We decided it was time to head back to the hotel.  We wanted to rest a bit and grab some food before we had to meet up with Nicolas and Nathalie at 9:30.  Actually, as we were leaving, Kirk told me they were coming between 9 and 9:30.  We caught the subway and started to make our way back.  As we worked our way back along the various lines, we realized we may not even MAKE it back by the time they got to our hotel to pick us up!!  ACK!!
 
We arrived at the hotel at 9:04PM.  There was no one waiting outside.  Whew!!  We went ahead and went up to the room and made sandwiches, as we were starving!  About 15 minutes or so later, Nicolas and Nathalie arrived.  They had come straight from work (they work for one of the airlines at Charles de Gaulle airport).  We went down to meet them. 
 
They announced that they were going to take us to a real French creperie, to ensure that we had a genuine taste of France.  They didn't want us leaving, only having eaten sandwiches the entire time!  Nicolas drove us around giving us a little sightseeing tour on the way.  It was good to see them!  We had spent a few days traveling with them in Vietnam and had a great time.  They gave us a nice insight into what to see in Paris, as well.  The creperie, which was in an area heavily populated by resettled Brittanies (that is folks from the area of France known as Brittany), was excellent!  I had the Ile de France, which was cheese, mushroom and creme.  Kirk had egg, sausage and cheese.  Afterwards, we even had ice cream!  Nicolas and Nathalie were very nice to treat us to dinner!  It was wonderful!
 
Afterwards, they drove us around Paris some more, showing us more sights.  Eventually, we came back to the hotel, and took a photo outside (we forgot to take one at the restaurant).  Then, we had them write down for us, in French, how to ask to stay in the hotel longer.  The lady at the reception speaks no English and we speak no French.  And we have no reservations after tonight -- we had expected to be on our way to Montpellier tomorrow morning.  We said our goodbyes and went off to sleep, after a very long, but wonderful day!
 
August 28, 2003, Paris, France:
 
Ack!  We woke up late, after having been out so late last night!  Kirk went downstairs almost right after we woke up (at 10AM) to see if we could stay the next four nights, which is the duration of our time in Paris.  He came back... no.  They are full.  Bummer!
 
And check out is at 10.  We're already late leaving.  Well, we can't leave without eating breakfast first.  We had a quick breakfast while we packed.  Then, we headed downstairs and turned in our key.  We weren't quite sure what the best course of action was, so we headed to Gare de Lyon train station.  Lonely Planet said it had a Tourist Information office that helped with accommodation booking. 
 
We got there and eventually located the office.  Unfortunately, the single man who was operating the office wasn't particularly helpful.  He would only call one hostel for us, even though he had a list of about 30 in front of him.  We did manage to get him to print the list for us.  We went outside with our calling card and called them ourselves.  We ended up at the Blue Planet Hostel (01 43 42 06 18), which was quite close to the train station.  It's €42 per night for a double with shared facilities.  It turned out to be a triple, but that doesn't really matter. We were hoping for a double bed, but we got bunk beds.  Ick.  Oh, well.  We originally booked it for one night.  It turns out they have lots of rules, including a lockout from 11AM to 3PM (we don't like lockouts).  So, we went back to the internet cafe to see if we could find someplace cheaper (or even get back into Hotel Richard) for the rest of the time.  In fact, we did get back into Hotel Richard for the last two nights in Paris.  But we'd have to spend two nights at Blue Planet.  Oh, well.
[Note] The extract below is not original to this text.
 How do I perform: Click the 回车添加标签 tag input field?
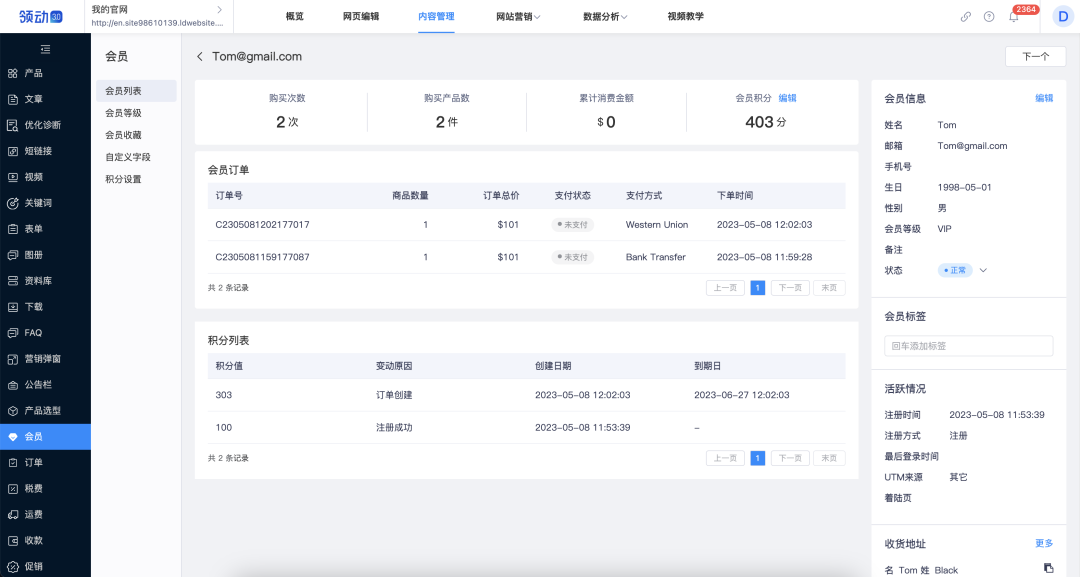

We also had an email from our friend in London...the buses are cheaper than trains, so we didn't book the train.  We'll wait and just take a bus. 
 


Eiffel Tower and Statue of Liberty in Paris
We had a schwarma for lunch and then went off to find the Statue of Liberty.  They have one here, actually.  Just like ours, but much smaller!  We took the train to the Charles Michels station and then walked from there to the statue.  We took a couple of photos and even laughed at the lengths we would go to in order to get "just the right" angle...we walked down a long way along a very busy street in order to get a photo of the statue with the Eiffel Tower in the background. 
 
Then, we walked back along Allee des Cygnes, the island on which the statue resides and then caught a train back to our hostel.  We hung out for a while in our new room.  It was a rather odd room, which apparently at one time had its own toilet; but no more.  We played cards and relaxed.  Eventually, we made some dinner (thereby, breaking one of the hostel rooms -- no eating in the room) and ate it in our room.  Then, we decided to go and visit a cemetery that Nathalie had said was a beautiful place to visit, Cemetiere du Pere Lachaise.  We hopped a train and were there in no time...but it was closed for the night.  And the neighborhood was not one we wanted to wander around in.  In fact, Kirk turned us around rather quickly and we hopped right back on the train. 
 
We jumped off briefly at one of the stations to get some groceries, and then headed back to our hostel.  We spent the rest of the night relaxing in the room.  We listened to some music (ahhhh... the Abalandeli Brothers...the CD we bought in South Africa!!) and one of our downloaded sermons from church!!  Then, it was time to hit the sack.
 
But oh...  the beds had bedbugs!!  ICK!!  We ended up squeezing onto one of the little bunks so as to take advantage of the sleep sheet's benefits.  It's pretty good at keeping the bed bugs at bay. 


Rain in Paris


Buskers in the Paris Metro

Jardin du Luxembourg

Friday, August 29, 2003, Paris, France, 71F/22C, 1.8"/46mm rain:
We got up around 7:00 AM and went downstairs for our free breakfast of tea, two baguette pieces and jam.  That is pretty much what we have ourselves anyway, except for the tea.  We had been planning to go to Versailles today, but it was very rainy, so we decided to postpone Versailles.  We went upstairs and made sandwiches, and then went to our favorite internet shop, and wrote the last two posts you read.  We ate our lunch while doing that. 
 
After the internet shop, it was between showers, so we took the metro to Place de la Concorde, where we saw the obelisk that the French stole from Luxor, Egypt.  Then we walked into the Jardin des Tuileries (garden).  We saw the Musee de l'Orangerie here.  This is normally the impressionist museum, but they are closed until 2004 for renovation.  Bummer!  We walked on to the Louvre area, and then over to the Palais Royal.  It seems to have been converted into business and shop use.  It was not terribly exciting.  The garden and fountain in the middle are nice, though.  Then it was back to the Louvre to make use of their free and clean toilets. 
 
Then, Donna guided us via the metro to Jardin du Luxembourg.  This is a very nice garden outside the Palais du Luxembourg.  As we walked into the garden, there was a great jazz band playing on a stage.  (Donna said she planned this! Ha!)  It was the John Cleveland College Jazz Band from Leicester, England.  We sat and listened until they were through, and then we bought one of their CD's (10€).  We had been talking earlier that our memories are really tied to the music we listen to, so we wanted to cement these memories in there!
 
After they finished, we walked around the garden and took a few pictures, then we sat near the fountain and listened to another of our sermons from home.  It is great to hear the familiar voices and have a good message.  Later, we took the metro back to the hostel.  We ate dinner in the room and played cards and listened to our new CD and then some others.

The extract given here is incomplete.